$bean-save() is taking way too long per record in Sugarcrm

I am having a function that recalculates the value of calculated fields in given modules. This works fine for small modules with small number of records. However When I try this on bigger modules like Contacts or Accounts, saving each record take up to three seconds.

With more than 100,000 records this takes 83 Hours to process.

This is my code.

$moduleList = array("Accounts", "Quotes"); 

if (!defined('sugarEntry') || !sugarEntry)
die('Not A Valid Entry Point');

require_once('include/utils.php');
require_once('include/export_utils.php');
foreach( $moduleList as $module) {
    print "Updating $module...\n<br>";
    $cnt = 0;
    $moduleBean = BeanFactory::getBean($module);
    $beanList = $moduleBean->get_full_list($order_by,$where);
    if( $beanList != null ) {
        foreach($beanList as $b) {
            // These lines prevent the modified date and user from being changed.
            $b->update_date_modified = false;
            $b->update_modified_by = false;
            $b->tracker_visibility = false;
            $b->in_workflow = true;
            $b->save();
            $cnt++;
        }
    }
    print "Finished updating: $cnt records.\n<br>";

When I log the time each record takes it is then clear that $b->save(); is what takes too long.

Is there any way to speed this up ?

Solution

First of all I'd recommend finding out what part of the save takes so long, using the tool of your choice... profiler/debugger/custom Timers/etc.

Is it a hook? Optimize it or make a custom flag to skip it if not needed for the recalc.
Is it a query? Analyse the queries (EXPLAIN) to find out if adding indices to your database could help.
Is it excessive log output? Reduce it.
Is it the bean loading for related bean calculation? Optimize formulas or skip if not needed.

Other things you could try:

Prefilter which beans you want to resave using a Query (e.g. maybe record recalc not necessary if in certain state or modified after a certain related bean etc?).
Trigger updating calculated fields in your code and check if (relevant) values of the bean where actually changed after, if not then there's no need to resave it and you can skip to the next record instead.
If this is just about updating non-related calculated fields even although related calculated fields exist, then you could decide to (temporarily?) set $sugar_config['disable_related_calc_fields'] to true. That way Sugar wouldn't have to load those related beans.

If there is no hope left:

Consider running those tasks in parallel
Rewrite whatever you need to update using SQL/SugarQuery (may not be possible, depending on complexity and implications).

Notes:

Be aware that get_full_list() is deprecated since at least Sugar 7.7 and replaced by SugarQuery and $bean->fetchFromQuery().

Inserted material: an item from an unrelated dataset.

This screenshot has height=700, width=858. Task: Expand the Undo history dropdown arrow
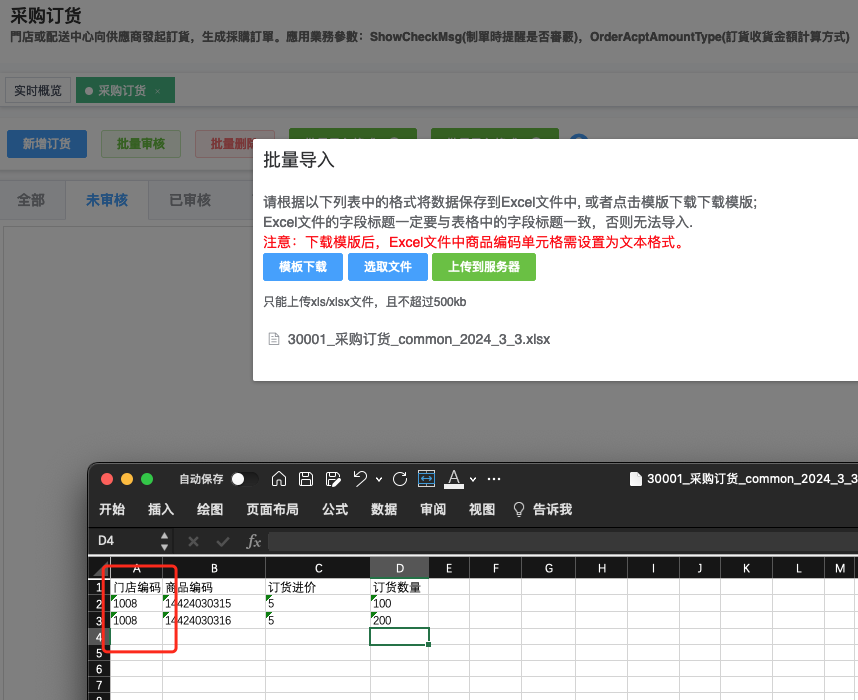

However I'd recommend using a Query to only retrieve the IDs and use BeanFactory::retrieveBean($module, $id) to load the beans, possibly dismissing them each after computation, using BeanFactory::unregisterBean($bean); unset($bean); to help the garbage collector with keeping a low memory profile.
Also I did use get_full_list() and fetchFromQuery in the past with catastrophic side-effects due to beans not getting fully loaded when using that way instead of BeanFactory.
All records lost their email-addresses(!) as a result. I was not pleased.
Sugar 8: Especially if you have a lot of contacts, bad default indices on the table erased_fields will slow things down a lot as soon as it has a single record in it. erased_fields only has a 2-column index by default (which isn't used in important queries though), so you'll have to add 2 individual indices for those 2 columns and things will be a lot faster again.